**** Supplied material ****
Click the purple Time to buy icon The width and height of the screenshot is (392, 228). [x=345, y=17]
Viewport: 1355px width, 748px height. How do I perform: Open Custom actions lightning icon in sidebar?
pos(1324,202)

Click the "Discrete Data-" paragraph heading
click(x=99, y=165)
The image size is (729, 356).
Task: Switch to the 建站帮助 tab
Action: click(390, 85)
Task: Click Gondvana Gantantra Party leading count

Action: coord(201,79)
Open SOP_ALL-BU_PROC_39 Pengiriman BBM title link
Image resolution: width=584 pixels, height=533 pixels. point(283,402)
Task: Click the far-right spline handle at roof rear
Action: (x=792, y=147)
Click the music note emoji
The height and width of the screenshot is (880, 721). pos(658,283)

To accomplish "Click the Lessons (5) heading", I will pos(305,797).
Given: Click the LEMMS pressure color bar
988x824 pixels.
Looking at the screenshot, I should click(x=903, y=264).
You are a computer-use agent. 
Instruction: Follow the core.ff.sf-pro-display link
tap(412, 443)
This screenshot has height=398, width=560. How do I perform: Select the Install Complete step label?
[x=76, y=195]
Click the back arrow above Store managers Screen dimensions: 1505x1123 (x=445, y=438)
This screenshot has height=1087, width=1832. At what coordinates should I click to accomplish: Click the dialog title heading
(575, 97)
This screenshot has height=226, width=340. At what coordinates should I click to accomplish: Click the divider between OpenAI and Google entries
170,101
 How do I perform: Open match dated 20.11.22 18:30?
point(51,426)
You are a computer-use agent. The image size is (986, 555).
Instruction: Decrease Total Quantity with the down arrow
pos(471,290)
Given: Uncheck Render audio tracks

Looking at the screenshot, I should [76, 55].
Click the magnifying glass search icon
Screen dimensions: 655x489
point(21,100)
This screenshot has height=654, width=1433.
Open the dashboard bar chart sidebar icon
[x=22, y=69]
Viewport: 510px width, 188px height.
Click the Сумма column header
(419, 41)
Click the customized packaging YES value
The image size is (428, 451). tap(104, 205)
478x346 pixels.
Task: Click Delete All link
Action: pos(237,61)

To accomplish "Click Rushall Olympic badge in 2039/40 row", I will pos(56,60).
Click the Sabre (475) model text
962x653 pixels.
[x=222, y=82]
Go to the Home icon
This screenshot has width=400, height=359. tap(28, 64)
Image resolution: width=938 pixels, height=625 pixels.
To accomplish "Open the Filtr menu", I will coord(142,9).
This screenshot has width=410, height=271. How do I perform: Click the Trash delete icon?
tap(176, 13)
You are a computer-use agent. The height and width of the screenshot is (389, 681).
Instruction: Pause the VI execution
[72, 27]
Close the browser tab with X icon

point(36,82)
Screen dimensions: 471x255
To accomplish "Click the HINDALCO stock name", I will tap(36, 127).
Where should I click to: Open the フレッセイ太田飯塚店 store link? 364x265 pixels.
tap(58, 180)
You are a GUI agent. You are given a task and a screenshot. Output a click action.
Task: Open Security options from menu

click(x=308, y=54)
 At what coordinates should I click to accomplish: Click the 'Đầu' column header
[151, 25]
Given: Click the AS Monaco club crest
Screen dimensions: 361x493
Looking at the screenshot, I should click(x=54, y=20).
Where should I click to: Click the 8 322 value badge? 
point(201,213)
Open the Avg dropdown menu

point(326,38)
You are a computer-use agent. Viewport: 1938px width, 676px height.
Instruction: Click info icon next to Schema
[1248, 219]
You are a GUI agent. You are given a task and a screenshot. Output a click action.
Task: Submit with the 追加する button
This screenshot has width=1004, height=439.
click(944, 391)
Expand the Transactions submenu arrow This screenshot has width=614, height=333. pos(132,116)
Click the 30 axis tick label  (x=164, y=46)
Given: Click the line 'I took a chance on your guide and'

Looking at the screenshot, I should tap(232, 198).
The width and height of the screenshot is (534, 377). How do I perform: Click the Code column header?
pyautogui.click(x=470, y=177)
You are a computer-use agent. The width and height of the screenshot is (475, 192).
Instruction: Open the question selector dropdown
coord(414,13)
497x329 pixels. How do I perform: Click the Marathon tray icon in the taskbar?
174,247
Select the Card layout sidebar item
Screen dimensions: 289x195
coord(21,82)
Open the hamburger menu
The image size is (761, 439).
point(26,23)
****
**Task to complete**. All the records above need to be output exactly, with none omitted.

**Answer for the task**.
Click the purple Time to buy icon The width and height of the screenshot is (392, 228). [x=345, y=17]
Viewport: 1355px width, 748px height. How do I perform: Open Custom actions lightning icon in sidebar?
pos(1324,202)

Click the "Discrete Data-" paragraph heading
click(x=99, y=165)
The image size is (729, 356).
Task: Switch to the 建站帮助 tab
Action: click(390, 85)
Task: Click Gondvana Gantantra Party leading count

Action: coord(201,79)
Open SOP_ALL-BU_PROC_39 Pengiriman BBM title link
Image resolution: width=584 pixels, height=533 pixels. point(283,402)
Task: Click the far-right spline handle at roof rear
Action: (x=792, y=147)
Click the music note emoji
The height and width of the screenshot is (880, 721). pos(658,283)

To accomplish "Click the Lessons (5) heading", I will pos(305,797).
Given: Click the LEMMS pressure color bar
988x824 pixels.
Looking at the screenshot, I should click(x=903, y=264).
You are a computer-use agent. 
Instruction: Follow the core.ff.sf-pro-display link
tap(412, 443)
This screenshot has height=398, width=560. How do I perform: Select the Install Complete step label?
[x=76, y=195]
Click the back arrow above Store managers Screen dimensions: 1505x1123 (x=445, y=438)
This screenshot has height=1087, width=1832. At what coordinates should I click to accomplish: Click the dialog title heading
(575, 97)
This screenshot has height=226, width=340. At what coordinates should I click to accomplish: Click the divider between OpenAI and Google entries
170,101
 How do I perform: Open match dated 20.11.22 18:30?
point(51,426)
You are a computer-use agent. The image size is (986, 555).
Instruction: Decrease Total Quantity with the down arrow
pos(471,290)
Given: Uncheck Render audio tracks

Looking at the screenshot, I should [76, 55].
Click the magnifying glass search icon
Screen dimensions: 655x489
point(21,100)
This screenshot has height=654, width=1433.
Open the dashboard bar chart sidebar icon
[x=22, y=69]
Viewport: 510px width, 188px height.
Click the Сумма column header
(419, 41)
Click the customized packaging YES value
The image size is (428, 451). tap(104, 205)
478x346 pixels.
Task: Click Delete All link
Action: pos(237,61)

To accomplish "Click Rushall Olympic badge in 2039/40 row", I will pos(56,60).
Click the Sabre (475) model text
962x653 pixels.
[x=222, y=82]
Go to the Home icon
This screenshot has width=400, height=359. tap(28, 64)
Image resolution: width=938 pixels, height=625 pixels.
To accomplish "Open the Filtr menu", I will coord(142,9).
This screenshot has width=410, height=271. How do I perform: Click the Trash delete icon?
tap(176, 13)
You are a computer-use agent. The height and width of the screenshot is (389, 681).
Instruction: Pause the VI execution
[72, 27]
Close the browser tab with X icon

point(36,82)
Screen dimensions: 471x255
To accomplish "Click the HINDALCO stock name", I will tap(36, 127).
Where should I click to: Open the フレッセイ太田飯塚店 store link? 364x265 pixels.
tap(58, 180)
You are a GUI agent. You are given a task and a screenshot. Output a click action.
Task: Open Security options from menu

click(x=308, y=54)
 At what coordinates should I click to accomplish: Click the 'Đầu' column header
[151, 25]
Given: Click the AS Monaco club crest
Screen dimensions: 361x493
Looking at the screenshot, I should click(x=54, y=20).
Where should I click to: Click the 8 322 value badge? 
point(201,213)
Open the Avg dropdown menu

point(326,38)
You are a computer-use agent. Viewport: 1938px width, 676px height.
Instruction: Click info icon next to Schema
[1248, 219]
You are a GUI agent. You are given a task and a screenshot. Output a click action.
Task: Submit with the 追加する button
This screenshot has width=1004, height=439.
click(944, 391)
Expand the Transactions submenu arrow This screenshot has width=614, height=333. pos(132,116)
Click the 30 axis tick label  (x=164, y=46)
Given: Click the line 'I took a chance on your guide and'

Looking at the screenshot, I should tap(232, 198).
The width and height of the screenshot is (534, 377). How do I perform: Click the Code column header?
pyautogui.click(x=470, y=177)
You are a computer-use agent. The width and height of the screenshot is (475, 192).
Instruction: Open the question selector dropdown
coord(414,13)
497x329 pixels. How do I perform: Click the Marathon tray icon in the taskbar?
174,247
Select the Card layout sidebar item
Screen dimensions: 289x195
coord(21,82)
Open the hamburger menu
The image size is (761, 439).
point(26,23)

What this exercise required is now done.